TO BE DONE:
Copy every one of the records below word for word, keeping each line as it stands.

"""

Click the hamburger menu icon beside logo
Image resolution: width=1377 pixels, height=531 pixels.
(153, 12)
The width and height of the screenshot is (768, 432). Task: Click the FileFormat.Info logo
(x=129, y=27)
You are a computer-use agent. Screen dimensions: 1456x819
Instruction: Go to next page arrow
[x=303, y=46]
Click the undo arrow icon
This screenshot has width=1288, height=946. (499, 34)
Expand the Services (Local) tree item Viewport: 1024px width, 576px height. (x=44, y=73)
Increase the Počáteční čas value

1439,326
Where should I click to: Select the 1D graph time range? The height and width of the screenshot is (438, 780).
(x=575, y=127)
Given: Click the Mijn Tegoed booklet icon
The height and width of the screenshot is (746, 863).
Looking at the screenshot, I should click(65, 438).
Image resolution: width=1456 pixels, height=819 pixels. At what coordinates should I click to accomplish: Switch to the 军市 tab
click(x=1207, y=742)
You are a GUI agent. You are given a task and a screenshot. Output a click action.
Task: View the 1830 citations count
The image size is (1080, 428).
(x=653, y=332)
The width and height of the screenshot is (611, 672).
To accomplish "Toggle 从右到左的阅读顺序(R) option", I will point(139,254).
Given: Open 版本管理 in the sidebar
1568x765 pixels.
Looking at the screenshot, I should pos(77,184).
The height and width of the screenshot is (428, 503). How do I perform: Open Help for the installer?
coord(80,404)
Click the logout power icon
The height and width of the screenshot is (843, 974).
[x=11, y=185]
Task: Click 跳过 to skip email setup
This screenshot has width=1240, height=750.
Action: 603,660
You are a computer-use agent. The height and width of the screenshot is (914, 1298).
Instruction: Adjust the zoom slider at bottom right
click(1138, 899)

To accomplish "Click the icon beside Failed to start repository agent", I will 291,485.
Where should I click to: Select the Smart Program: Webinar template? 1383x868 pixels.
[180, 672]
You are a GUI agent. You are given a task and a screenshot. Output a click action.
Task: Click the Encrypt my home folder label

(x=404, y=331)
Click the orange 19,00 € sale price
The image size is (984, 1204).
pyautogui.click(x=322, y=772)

"""

WRITTEN REPLY:
Click the hamburger menu icon beside logo
Image resolution: width=1377 pixels, height=531 pixels.
(153, 12)
The width and height of the screenshot is (768, 432). Task: Click the FileFormat.Info logo
(x=129, y=27)
You are a computer-use agent. Screen dimensions: 1456x819
Instruction: Go to next page arrow
[x=303, y=46]
Click the undo arrow icon
This screenshot has width=1288, height=946. (499, 34)
Expand the Services (Local) tree item Viewport: 1024px width, 576px height. (x=44, y=73)
Increase the Počáteční čas value

1439,326
Where should I click to: Select the 1D graph time range? The height and width of the screenshot is (438, 780).
(x=575, y=127)
Given: Click the Mijn Tegoed booklet icon
The height and width of the screenshot is (746, 863).
Looking at the screenshot, I should click(65, 438).
Image resolution: width=1456 pixels, height=819 pixels. At what coordinates should I click to accomplish: Switch to the 军市 tab
click(x=1207, y=742)
You are a GUI agent. You are given a task and a screenshot. Output a click action.
Task: View the 1830 citations count
The image size is (1080, 428).
(x=653, y=332)
The width and height of the screenshot is (611, 672).
To accomplish "Toggle 从右到左的阅读顺序(R) option", I will point(139,254).
Given: Open 版本管理 in the sidebar
1568x765 pixels.
Looking at the screenshot, I should pos(77,184).
The height and width of the screenshot is (428, 503). How do I perform: Open Help for the installer?
coord(80,404)
Click the logout power icon
The height and width of the screenshot is (843, 974).
[x=11, y=185]
Task: Click 跳过 to skip email setup
This screenshot has width=1240, height=750.
Action: 603,660
You are a computer-use agent. The height and width of the screenshot is (914, 1298).
Instruction: Adjust the zoom slider at bottom right
click(1138, 899)

To accomplish "Click the icon beside Failed to start repository agent", I will 291,485.
Where should I click to: Select the Smart Program: Webinar template? 1383x868 pixels.
[180, 672]
You are a GUI agent. You are given a task and a screenshot. Output a click action.
Task: Click the Encrypt my home folder label

(x=404, y=331)
Click the orange 19,00 € sale price
The image size is (984, 1204).
pyautogui.click(x=322, y=772)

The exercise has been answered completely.